Work item: Nothing but the lines from the first line of the material below through the line that holds "Executive Offices (176, 2229)" should be set down, exactly and with pictures left out.

Materials provided:

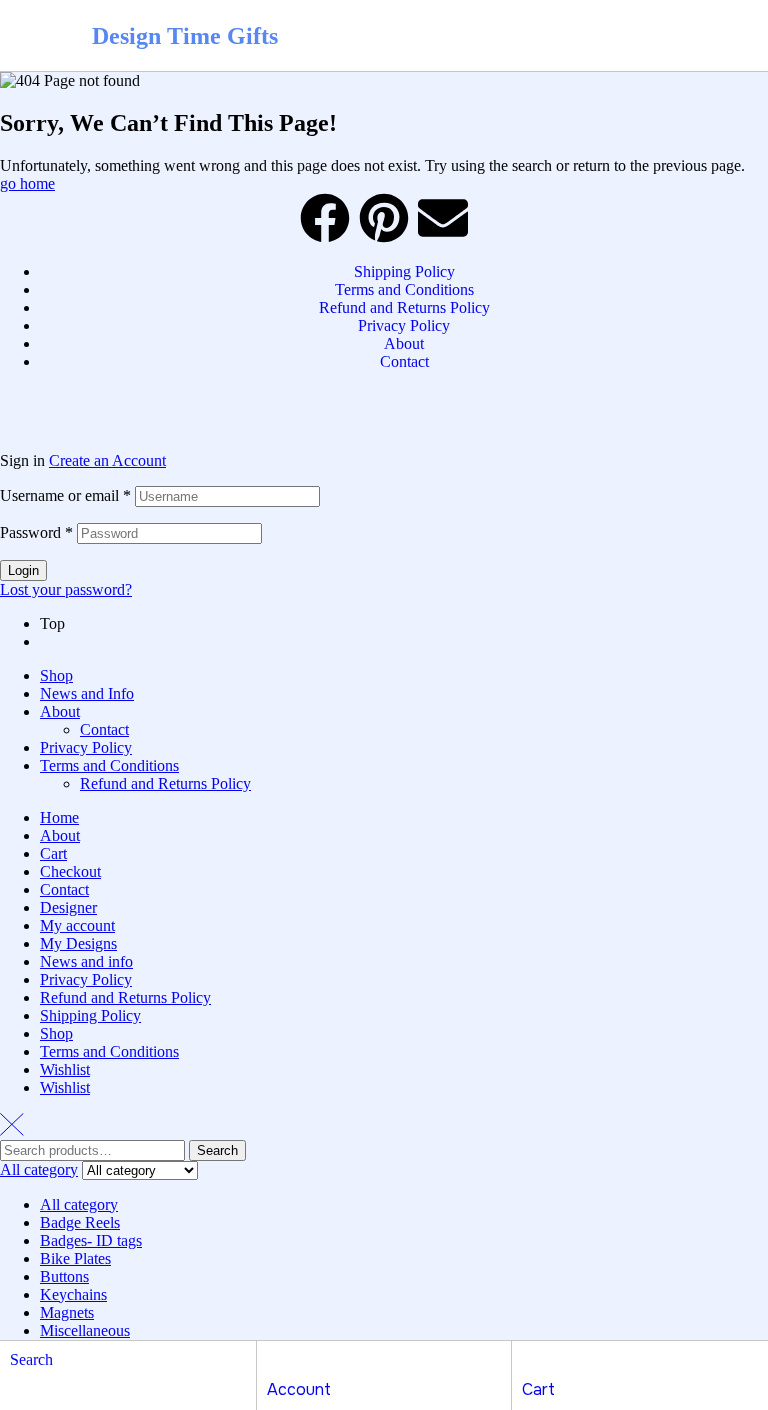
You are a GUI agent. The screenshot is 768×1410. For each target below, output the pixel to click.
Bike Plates (75, 1258)
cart (538, 1389)
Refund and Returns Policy (165, 783)
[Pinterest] (384, 218)
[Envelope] (443, 218)
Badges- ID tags (91, 1240)
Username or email (65, 495)
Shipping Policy (90, 1015)
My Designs (78, 943)
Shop (56, 675)
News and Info (87, 693)
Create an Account (107, 460)
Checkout (70, 871)
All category (79, 1204)
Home (59, 817)
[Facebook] (325, 218)
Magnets (67, 1312)
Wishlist (65, 1069)
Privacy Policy (86, 747)
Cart (53, 853)
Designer (68, 907)
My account (77, 925)
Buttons (64, 1276)
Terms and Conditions (109, 765)
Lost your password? (66, 589)
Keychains (73, 1294)
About (60, 711)
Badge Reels (80, 1222)
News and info (86, 961)
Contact (104, 729)
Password (36, 532)
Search (217, 1150)
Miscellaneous (85, 1330)
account (299, 1389)
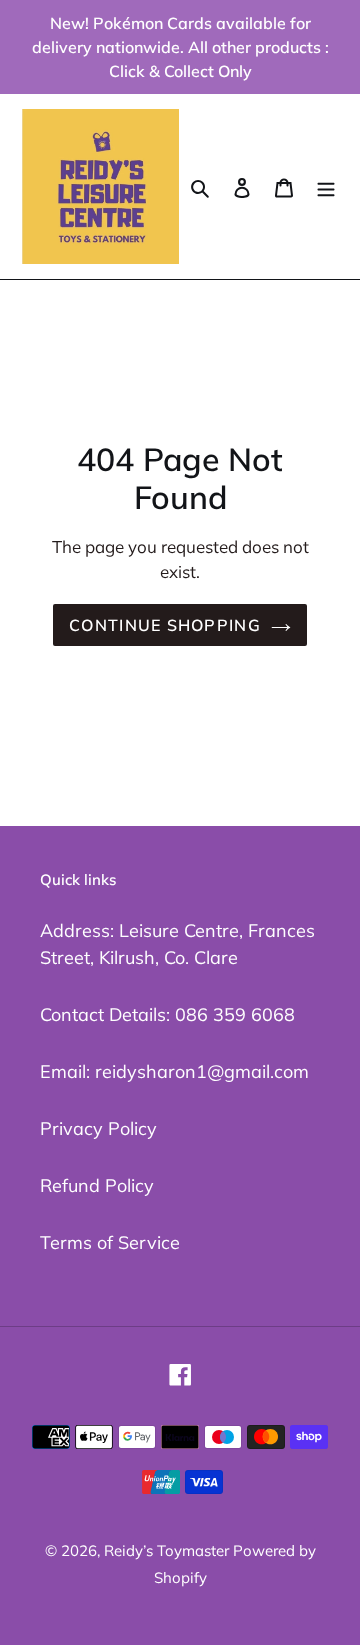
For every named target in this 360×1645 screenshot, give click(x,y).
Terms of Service (110, 1242)
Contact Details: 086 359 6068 (167, 1014)
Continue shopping (165, 625)
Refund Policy (97, 1185)
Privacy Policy (98, 1128)
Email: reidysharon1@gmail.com (174, 1071)
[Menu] (326, 186)
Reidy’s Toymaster (168, 1550)
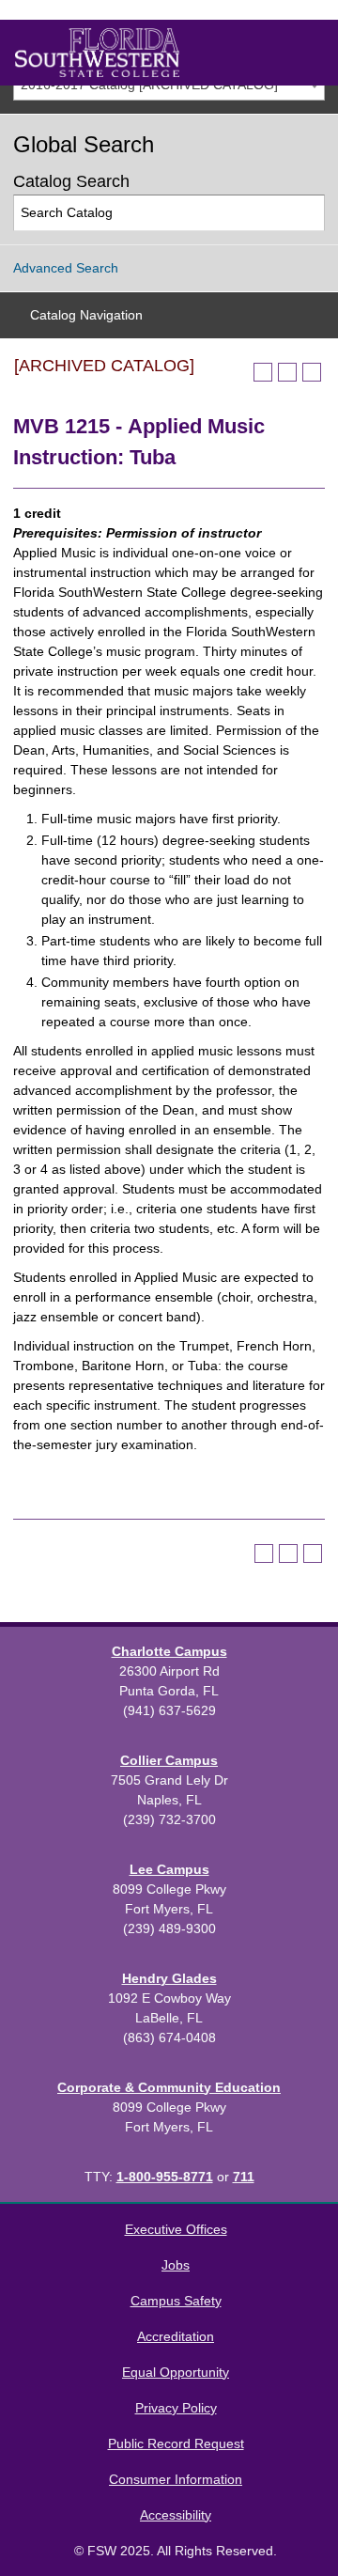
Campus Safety (176, 2300)
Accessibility (175, 2514)
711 (243, 2176)
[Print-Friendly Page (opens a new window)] (287, 372)
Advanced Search (65, 267)
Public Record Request (176, 2443)
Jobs (175, 2264)
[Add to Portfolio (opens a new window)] (263, 372)
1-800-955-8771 (164, 2176)
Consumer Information (175, 2479)
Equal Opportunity (175, 2372)
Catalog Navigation (86, 314)
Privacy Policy (176, 2407)
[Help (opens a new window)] (311, 372)
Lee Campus (169, 1869)
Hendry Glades (169, 1978)
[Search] (307, 213)
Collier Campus (169, 1760)
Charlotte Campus (169, 1651)
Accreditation (175, 2336)
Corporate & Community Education (169, 2087)
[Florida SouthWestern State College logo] (97, 52)
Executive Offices (176, 2229)
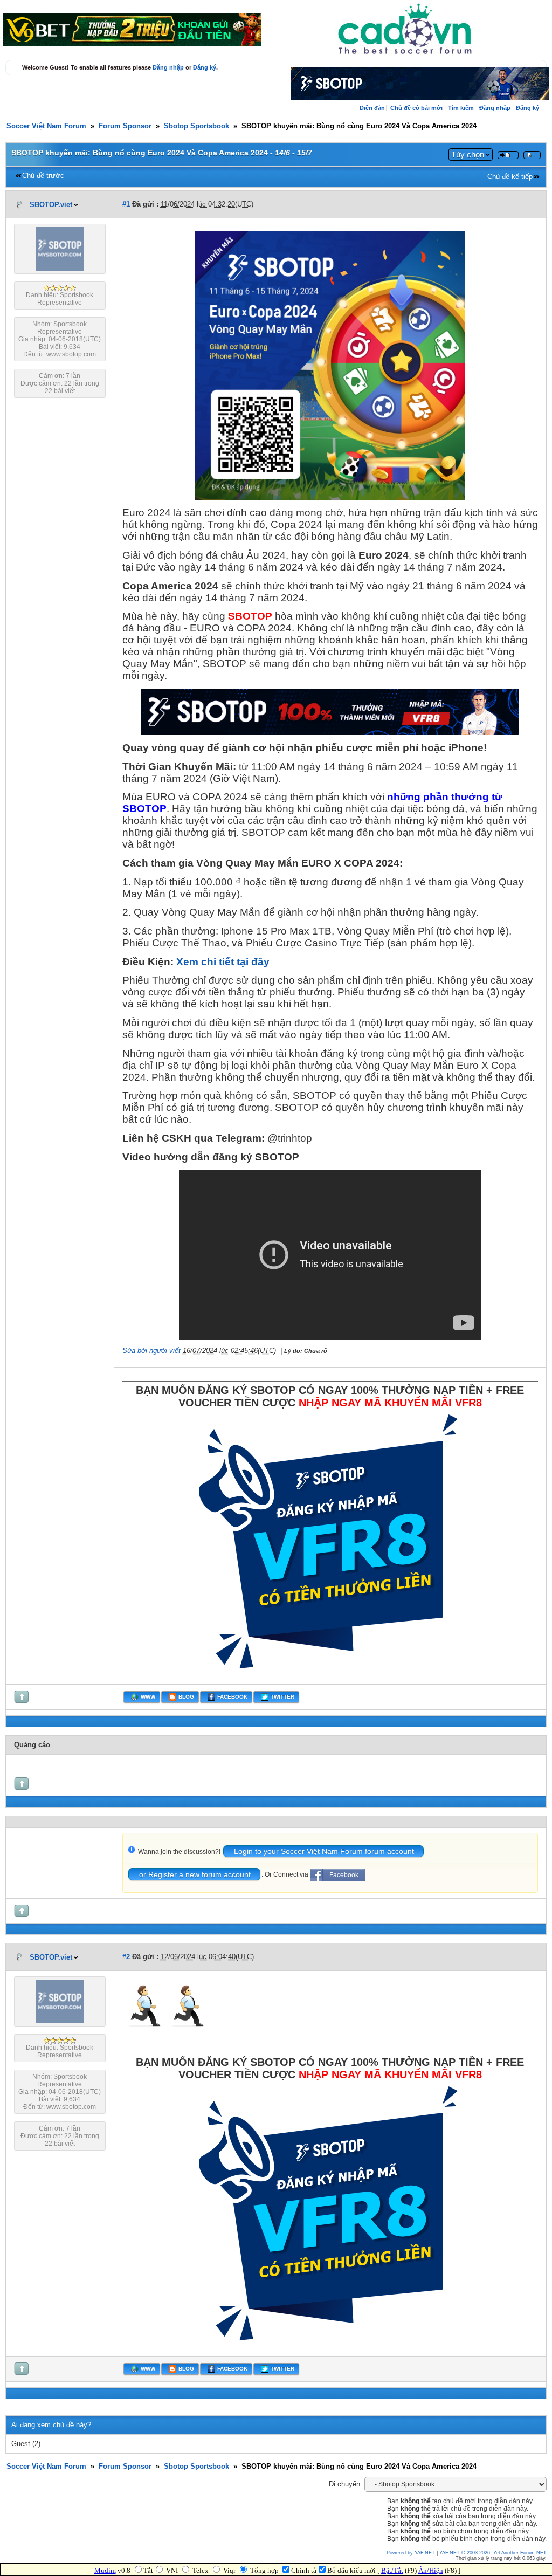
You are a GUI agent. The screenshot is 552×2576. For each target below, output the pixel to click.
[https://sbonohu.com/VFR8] (330, 1675)
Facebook (343, 1875)
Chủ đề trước (43, 176)
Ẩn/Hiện (430, 2570)
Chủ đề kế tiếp (510, 177)
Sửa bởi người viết (151, 1351)
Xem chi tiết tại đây (223, 961)
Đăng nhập (168, 67)
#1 (126, 204)
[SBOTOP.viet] (60, 268)
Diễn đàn (372, 108)
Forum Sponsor (125, 126)
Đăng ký (204, 67)
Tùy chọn (467, 154)
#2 (126, 1957)
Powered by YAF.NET (411, 2553)
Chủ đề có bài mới (416, 108)
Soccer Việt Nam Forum (46, 126)
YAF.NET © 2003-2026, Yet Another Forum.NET (493, 2553)
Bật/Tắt (392, 2570)
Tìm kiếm (461, 108)
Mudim (105, 2570)
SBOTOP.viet (51, 205)
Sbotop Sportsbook (196, 126)
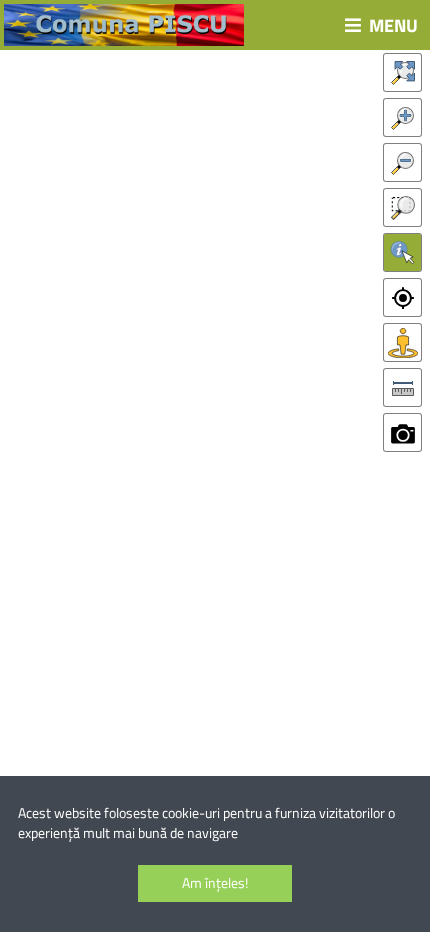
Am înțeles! (215, 882)
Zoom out (402, 162)
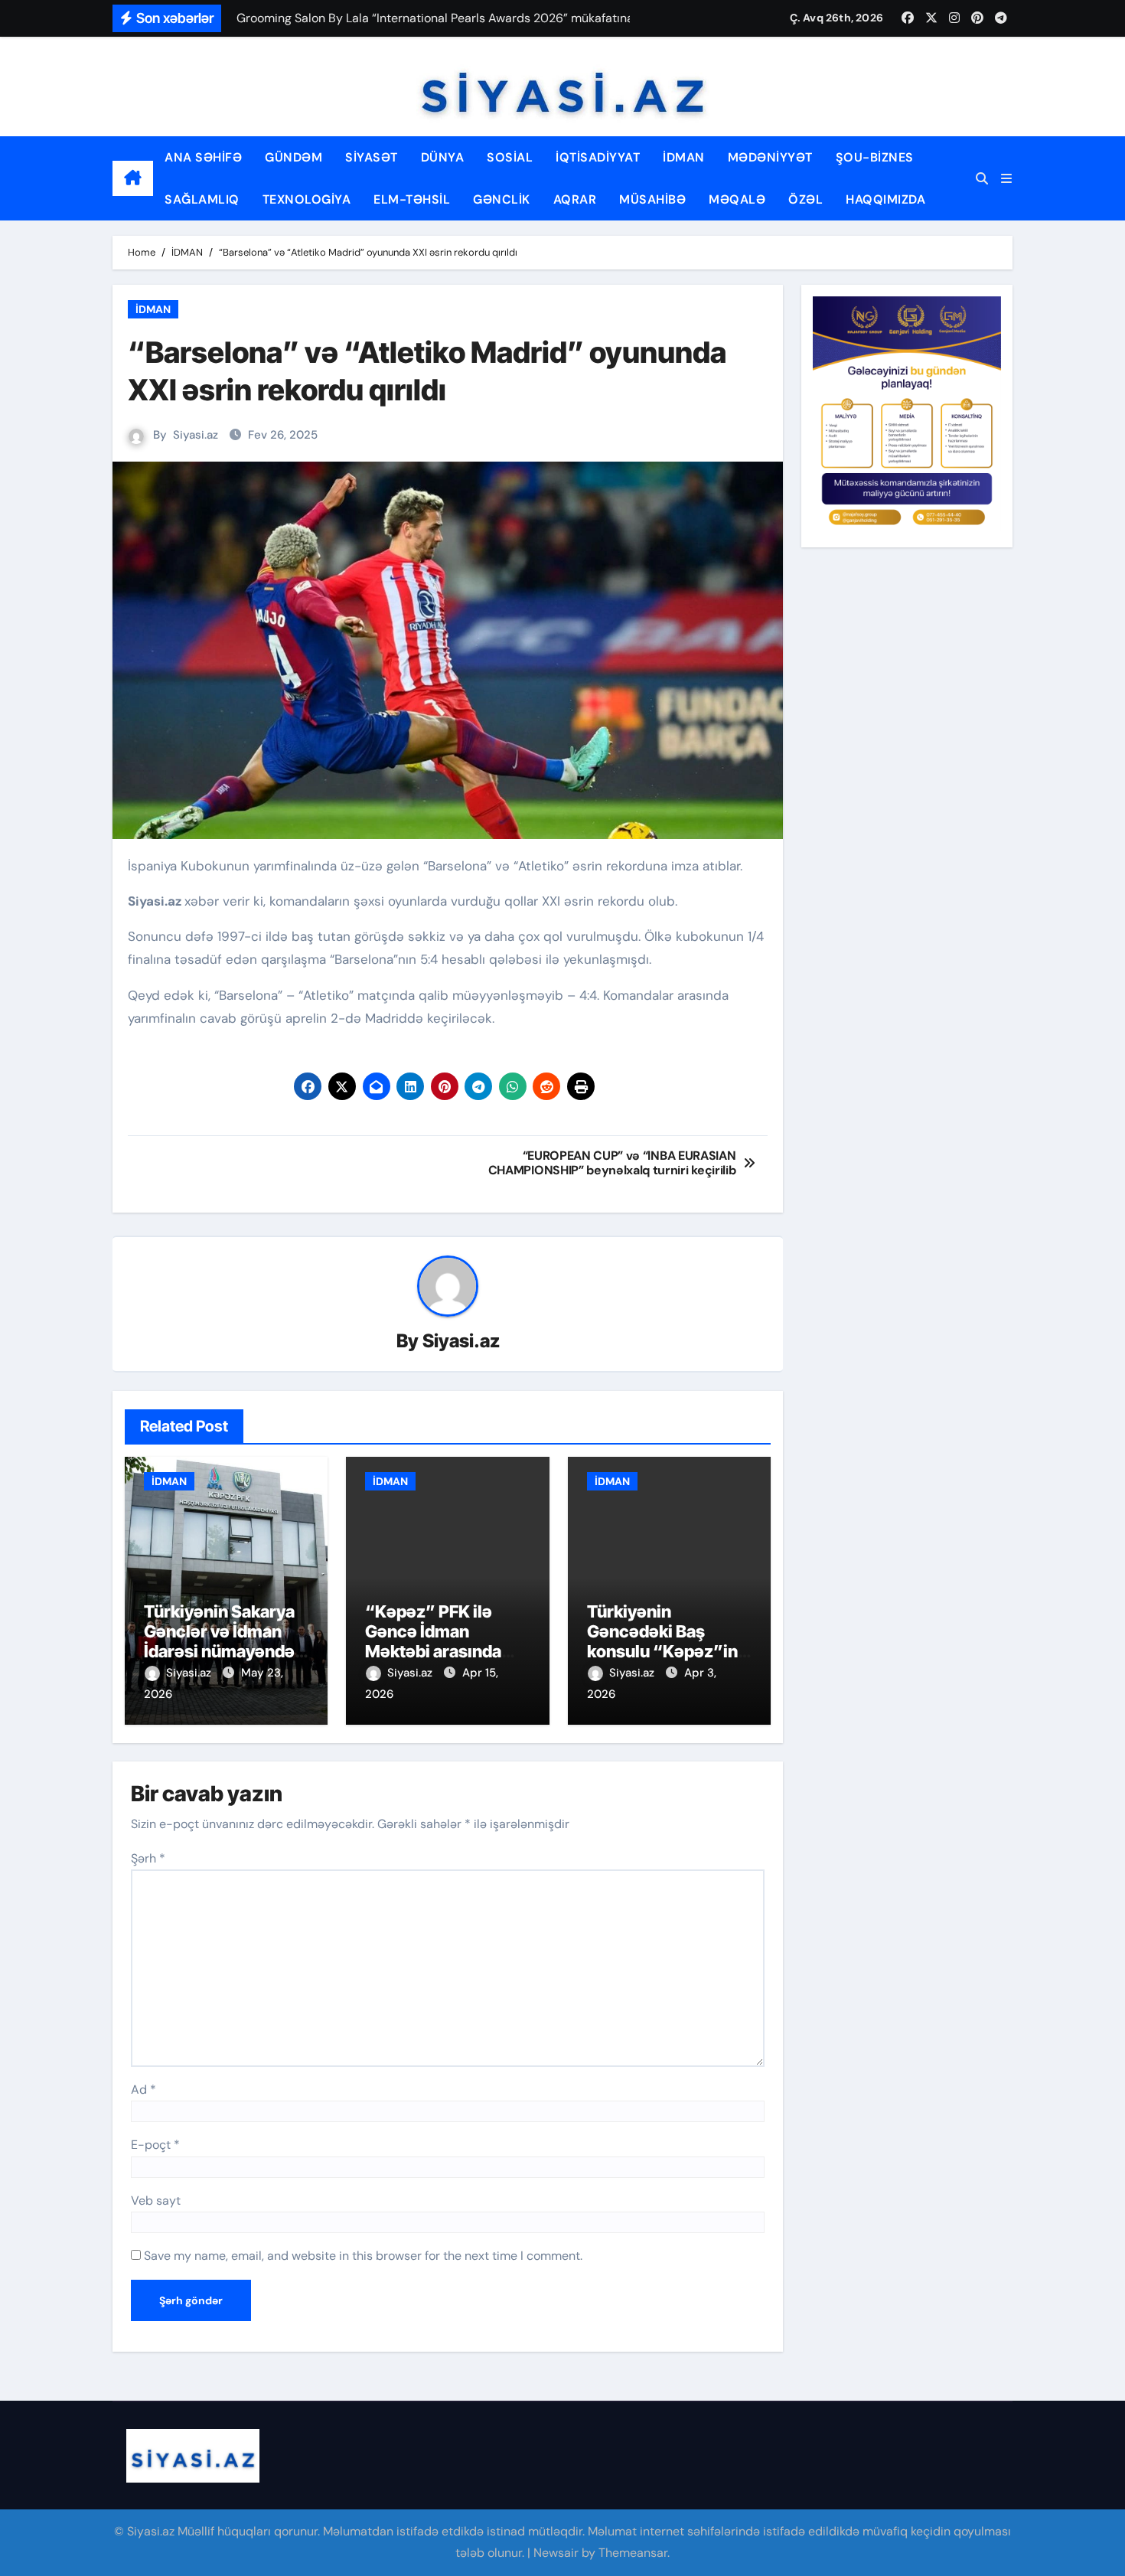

Task response:
You are a GUI agent. The screenshot is 768×1410. For each target below, output the pixel to click.
Bike Plates (75, 1258)
cart (538, 1389)
Refund and Returns Policy (165, 783)
[Pinterest] (384, 218)
[Envelope] (443, 218)
Badges- ID tags (91, 1240)
Username or email (65, 495)
Shipping Policy (90, 1015)
My Designs (78, 943)
Shop (56, 675)
News and Info (87, 693)
Create an Account (107, 460)
Checkout (70, 871)
All category (79, 1204)
Home (59, 817)
[Facebook] (325, 218)
Magnets (67, 1312)
Wishlist (65, 1069)
Privacy Policy (86, 747)
Cart (53, 853)
Designer (68, 907)
My account (77, 925)
Buttons (64, 1276)
Terms and Conditions (109, 765)
Lost your password? (66, 589)
Keychains (73, 1294)
About (60, 711)
Badge Reels (80, 1222)
News and info (86, 961)
Contact (104, 729)
Password (36, 532)
Search (217, 1150)
Miscellaneous (85, 1330)
account (299, 1389)
For every named target in this 360×1645 screenshot, give click(x,y).
Terms of Service (110, 1242)
Contact Details: 086 359 6068 (167, 1014)
Continue shopping (165, 625)
Refund Policy (97, 1185)
Privacy Policy (98, 1128)
Email: reidysharon1@gmail.com (174, 1071)
[Menu] (326, 186)
Reidy’s Toymaster (168, 1550)
Campus Safety (176, 2300)
Accessibility (175, 2514)
711 (243, 2176)
[Print-Friendly Page (opens a new window)] (287, 372)
Advanced Search (65, 267)
Public Record Request (176, 2443)
Jobs (175, 2264)
[Add to Portfolio (opens a new window)] (263, 372)
1-800-955-8771 (164, 2176)
Consumer Information (175, 2479)
Equal Opportunity (175, 2372)
Catalog Navigation (86, 314)
Privacy Policy (176, 2407)
[Help (opens a new window)] (311, 372)
Lee Campus (169, 1869)
Hendry Glades (169, 1978)
[Search] (307, 213)
Collier Campus (169, 1760)
Charlotte Campus (169, 1651)
Accreditation (175, 2336)
Corporate & Community Education (169, 2087)
[Florida SouthWestern State College logo] (97, 52)
Executive Offices (176, 2229)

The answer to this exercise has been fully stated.